I won’t be in town in time to celebrate her 100th birthday and join in the festivities currently (if somewhat prematurely) underway at the Brooklyn Academy of Music. The celebrated one is Brooklyn-born Barbara Stanwyck, who, on this day, 2 May, in 1943, added a piece of wood to the pile of men she knew how to manage. Charlie McCarthy, that is, a ventriloquist dummy oozing sap after a period of protracted prepubescence. Suddenly, he was sprouting facial hair, some not so hot fuzz with which he hoped to attract “women of the opposite sex.” Yet unlike Marilyn Monroe after her, the Ball of Fire hadn’t come to woo, wow, or wed Charlie. She was going to burn him without having to turn on the heat.
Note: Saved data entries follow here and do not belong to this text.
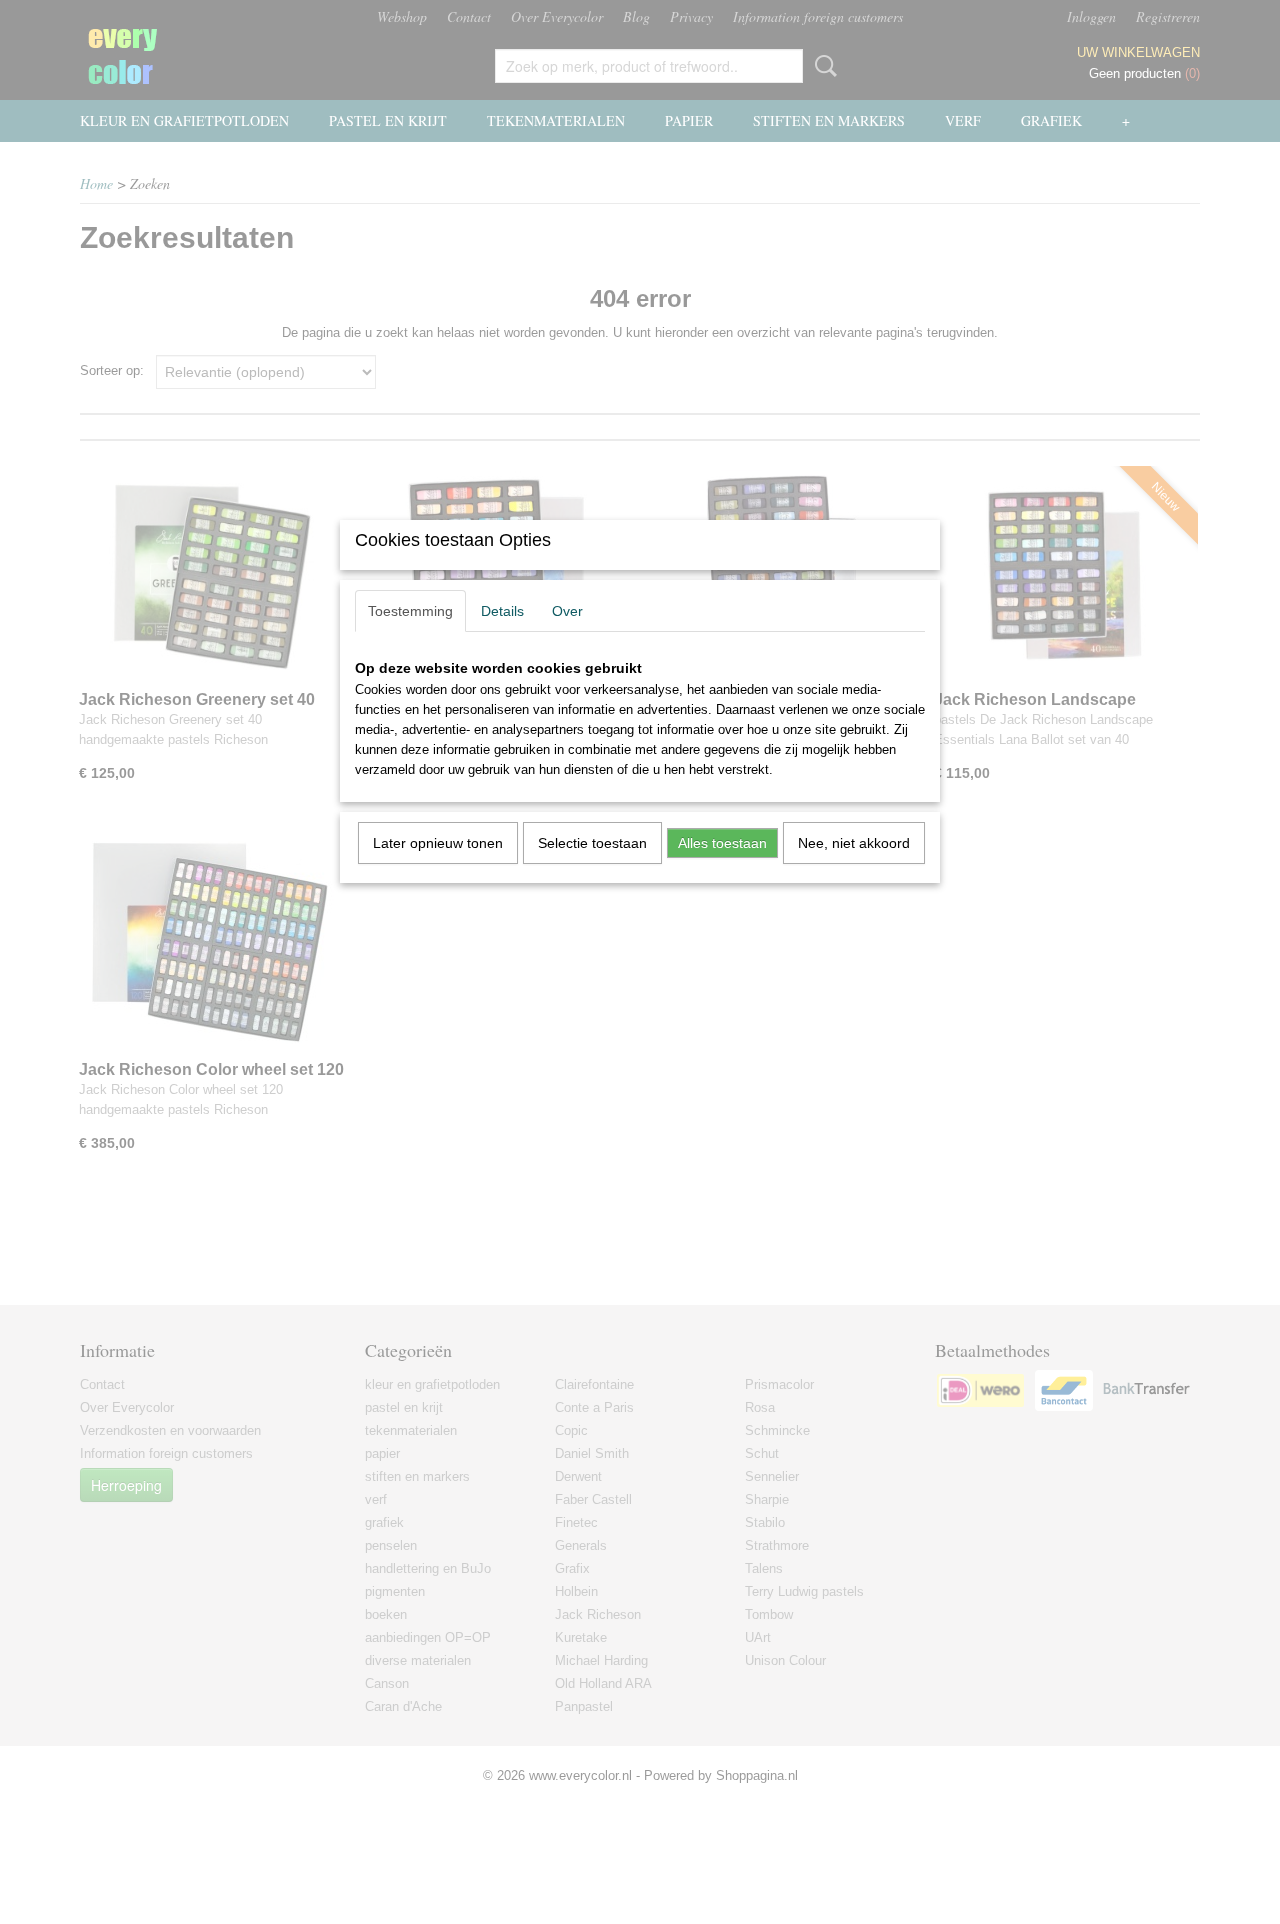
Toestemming (410, 611)
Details (502, 611)
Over (567, 611)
After cutting this log down to size by reminding him that he still worked for a measly salary of 75 cents per week, the shrewd Lady Eve offered Charlie her services as a manager: “Just place yourself in my hands and I’ll put you on a solid basis,” she promised. Apparently, Indemnity wasn’t the only thing this Lady of Burlesque preferred double. And Charlie, eager for a little independence after years of service, promptly rose to the bait.
As he would a few weeks later, when Claudette Colbert invited him to her beach house, Charlie learned another important wartime lesson: not to be too selfish or greedy while Americans were called upon to make sacrifices and lend their support to neighbor and nation alike. As for Ms. Stanwyck, she still walked away with a few extra nickels she had managed to squeeze out of the timbered twerp, who, for once, ended up not having the last word.
Whether or not she had any desire to handle or caress men, she could manage them, all right.